A Pandemic-Resilient Open-Inquiry Physical Science Lab Course Which Leverages the Maker Movement
2020
Without any major changes, a pilot version of a physical science lab course was able to continue when the COVID-19 crisis necessitated the abrupt suspension of on-campus education. The 'Maker Lab' course, in which students conceive and set up their own experiments using affordable microcontrollers, required students to follow the entire arc of an empirical research cycle twice. The decision for and facilitation of such open-inquiry projects was based on and warranted by the literature on teaching the process of experimental research and methods of scientific research. The flipped classroom approach was used, where contact time is devoted to discussions and the students' actual experiments were carried out independently at home or elsewhere without the in-person supervision of an instructor.
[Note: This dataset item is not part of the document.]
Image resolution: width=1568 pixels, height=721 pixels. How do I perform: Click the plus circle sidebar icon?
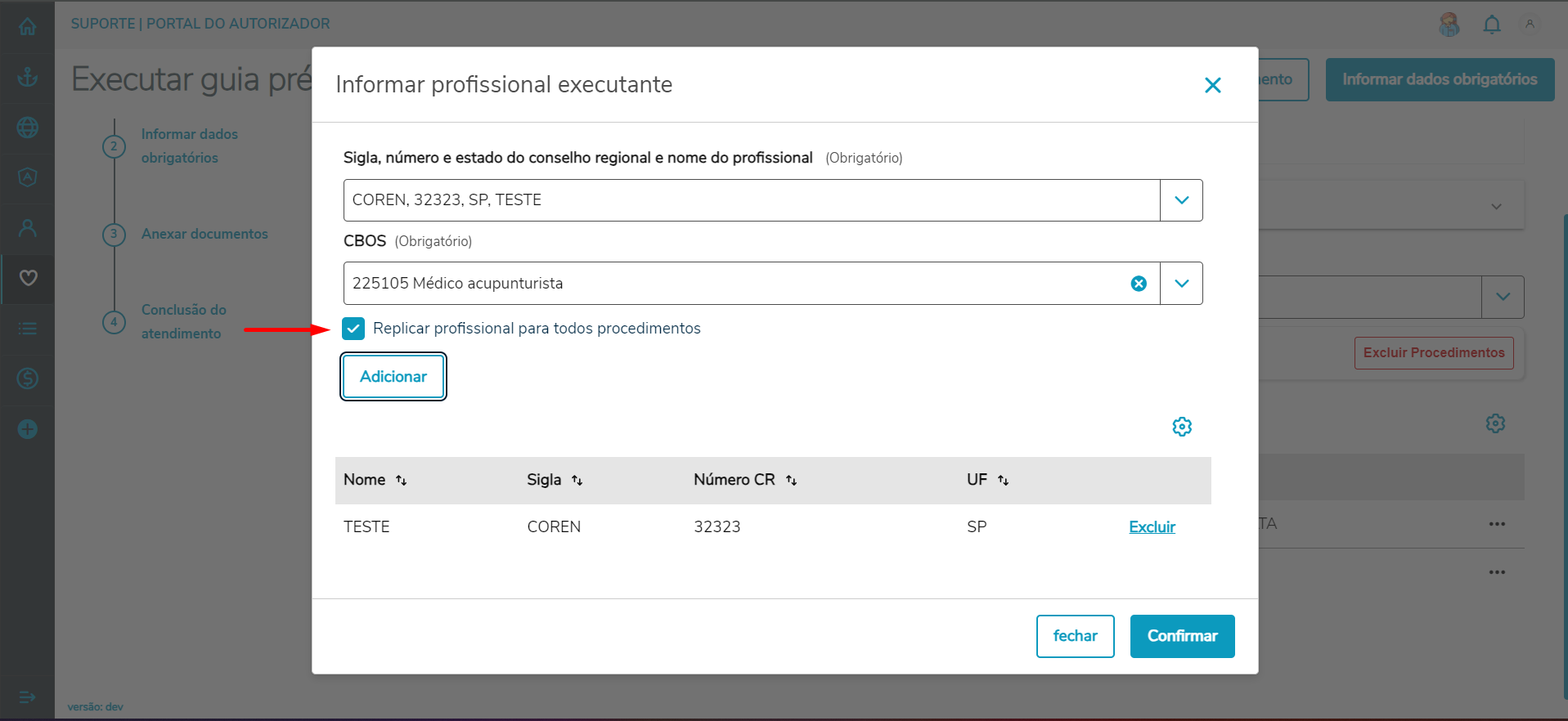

Despite the COVID-19 measures, all students were able to produce interesting and successful research projects. While there were of course difficulties encountered due to the abrupt transition to online teaching, we found several counterbalancing advantages that bear consideration for inclusion even when all teaching activities can return to campus. We believe that three components in the design of the course were vital to the resilience of the course: the choice for fully open-inquiry projects, the decision to use Arduinos as measurement tools, and the flipped aspect of the instruction methods. We also include considerations for adapting these pandemic-resilient methods in other courses and programs.